Grand Prix Business Diary: Britain

Heavy, sustained rainfall saw Silverstone 2012 plunged into the kind of muddy congestion crisis that was the norm a decade ago.

Silverstone 2012 was a throwback to the old days; unfortunately that extended beyond the presence of each of the living British world champions – Surtees, Stewart, Mansell, Hill plus the two in the race – at the circuit on Sunday. Heavy, sustained rainfall saw Silverstone plunged into the kind of muddy congestion crisis that was the norm a decade ago, most notably in 2000 when the GP took place on Easter Sunday.

Rain on Silverstone's parade

Silverstone has pledged to refund any ticket-holders who didn't make it through the queues on Friday or, remarkably, were advised to stay away on Saturday. Most remarkable of all, however, was the reaction of Silverstone's foremost critic Bernie Ecclestone.

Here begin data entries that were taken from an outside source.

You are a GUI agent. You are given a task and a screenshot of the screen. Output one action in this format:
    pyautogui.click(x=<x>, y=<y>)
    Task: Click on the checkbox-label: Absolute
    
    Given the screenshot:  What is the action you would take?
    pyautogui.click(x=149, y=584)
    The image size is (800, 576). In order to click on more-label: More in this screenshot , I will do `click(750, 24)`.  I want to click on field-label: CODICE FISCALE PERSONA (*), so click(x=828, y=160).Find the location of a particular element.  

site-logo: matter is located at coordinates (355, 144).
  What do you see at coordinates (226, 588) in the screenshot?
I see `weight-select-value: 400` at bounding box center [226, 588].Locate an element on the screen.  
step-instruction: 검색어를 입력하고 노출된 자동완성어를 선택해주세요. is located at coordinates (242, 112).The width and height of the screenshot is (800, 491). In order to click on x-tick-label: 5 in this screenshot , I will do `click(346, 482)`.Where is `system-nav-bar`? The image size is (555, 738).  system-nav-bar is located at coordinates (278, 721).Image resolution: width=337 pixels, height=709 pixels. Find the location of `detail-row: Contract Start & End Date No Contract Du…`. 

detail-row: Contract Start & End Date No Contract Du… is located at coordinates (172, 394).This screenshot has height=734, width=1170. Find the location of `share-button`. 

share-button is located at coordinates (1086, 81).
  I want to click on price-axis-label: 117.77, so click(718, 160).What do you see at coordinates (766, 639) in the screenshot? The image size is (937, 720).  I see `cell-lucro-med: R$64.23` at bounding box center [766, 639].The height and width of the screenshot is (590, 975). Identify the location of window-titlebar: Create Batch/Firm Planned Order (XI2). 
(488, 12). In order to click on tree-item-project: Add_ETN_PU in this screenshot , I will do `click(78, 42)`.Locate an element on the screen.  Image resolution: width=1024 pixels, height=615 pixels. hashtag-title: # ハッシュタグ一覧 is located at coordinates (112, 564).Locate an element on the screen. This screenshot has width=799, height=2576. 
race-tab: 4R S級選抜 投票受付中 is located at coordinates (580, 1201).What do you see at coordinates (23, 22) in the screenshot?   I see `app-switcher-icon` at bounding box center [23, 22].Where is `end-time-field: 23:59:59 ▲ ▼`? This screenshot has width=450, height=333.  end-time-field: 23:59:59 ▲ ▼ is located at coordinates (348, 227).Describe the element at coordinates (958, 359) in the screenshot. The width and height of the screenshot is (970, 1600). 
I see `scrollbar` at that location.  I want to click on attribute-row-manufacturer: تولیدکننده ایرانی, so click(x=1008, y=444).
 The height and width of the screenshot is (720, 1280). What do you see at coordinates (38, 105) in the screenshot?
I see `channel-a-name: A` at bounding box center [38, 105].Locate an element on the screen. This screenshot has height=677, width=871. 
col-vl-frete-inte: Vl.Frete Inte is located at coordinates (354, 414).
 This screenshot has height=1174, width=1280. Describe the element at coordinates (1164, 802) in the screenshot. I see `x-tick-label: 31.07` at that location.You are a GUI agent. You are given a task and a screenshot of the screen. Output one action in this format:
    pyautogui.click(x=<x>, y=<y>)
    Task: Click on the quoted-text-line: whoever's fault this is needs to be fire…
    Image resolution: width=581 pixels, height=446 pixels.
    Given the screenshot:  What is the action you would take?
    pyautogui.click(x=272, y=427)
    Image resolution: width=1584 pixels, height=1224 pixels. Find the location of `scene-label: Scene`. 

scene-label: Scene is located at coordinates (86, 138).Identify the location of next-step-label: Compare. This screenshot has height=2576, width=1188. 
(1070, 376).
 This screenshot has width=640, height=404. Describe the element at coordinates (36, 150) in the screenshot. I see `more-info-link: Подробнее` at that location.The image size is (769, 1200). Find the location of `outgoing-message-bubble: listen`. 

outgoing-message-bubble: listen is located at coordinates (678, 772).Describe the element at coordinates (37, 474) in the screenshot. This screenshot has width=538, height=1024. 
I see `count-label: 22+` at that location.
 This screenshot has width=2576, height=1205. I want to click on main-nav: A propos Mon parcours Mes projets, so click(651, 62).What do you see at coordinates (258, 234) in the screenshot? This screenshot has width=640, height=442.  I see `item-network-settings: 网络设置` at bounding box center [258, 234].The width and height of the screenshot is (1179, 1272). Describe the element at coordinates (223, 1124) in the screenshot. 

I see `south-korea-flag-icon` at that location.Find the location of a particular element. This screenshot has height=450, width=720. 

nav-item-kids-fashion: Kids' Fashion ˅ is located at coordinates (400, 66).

The biggest sigh of relief of the weekend for Silverstone managing director Richard Phillips must have been when Ecclestone blamed the rain rather than the circuit for all the problems.

Olympic appearance

International Olympic Committee president Jacques Rogge and his wife Ann had a busy weekend, taking in Serena Williams' Wimbledon triumph on Saturday before heading north to Silverstone on Sunday. Rogge was a personal guest of Bernie Ecclestone, the pair having dined together in London earlier in the year. Rogge predictably brushed aside the inevitable questions about Formula One as a potential Olympic sport; of more interest will be how the IOC and Formula One work together on turning Sochi's Olympic Park into the Russian Grand Prix circuit in 2014.

Making a scene

It may have been what they call 'adding value to the spectator experience' but Formula One's new podium procedure was, to these eyes at least, gimmicky and a huge regression on what has gone before. Gameshow-style flipboard flags, glitter, unnecessary backing music were followed by Sir Jackie Stewart – a fine man and legendary driver but a downright bizarre choice for this role – interviewing the three drivers as they stood on the podium. The procedure is the new norm at Grands Prix the world over, apparently: two weeks, then, to hope those in charge see the error of their ways.

Friends in high places

Caterham owner Tony Fernandes brought a guest with him to Silverstone in the form of his Olympic torch, which he ran with on race morning in Cambridge. Fernandes was invited to carry the flame by GE, an Olympic TOP partner and premium partner of the Caterham team. Fernandes also brought along Philip Beard, chief executive of his English Premier League club Queen's Park Rangers. Synergy all-round.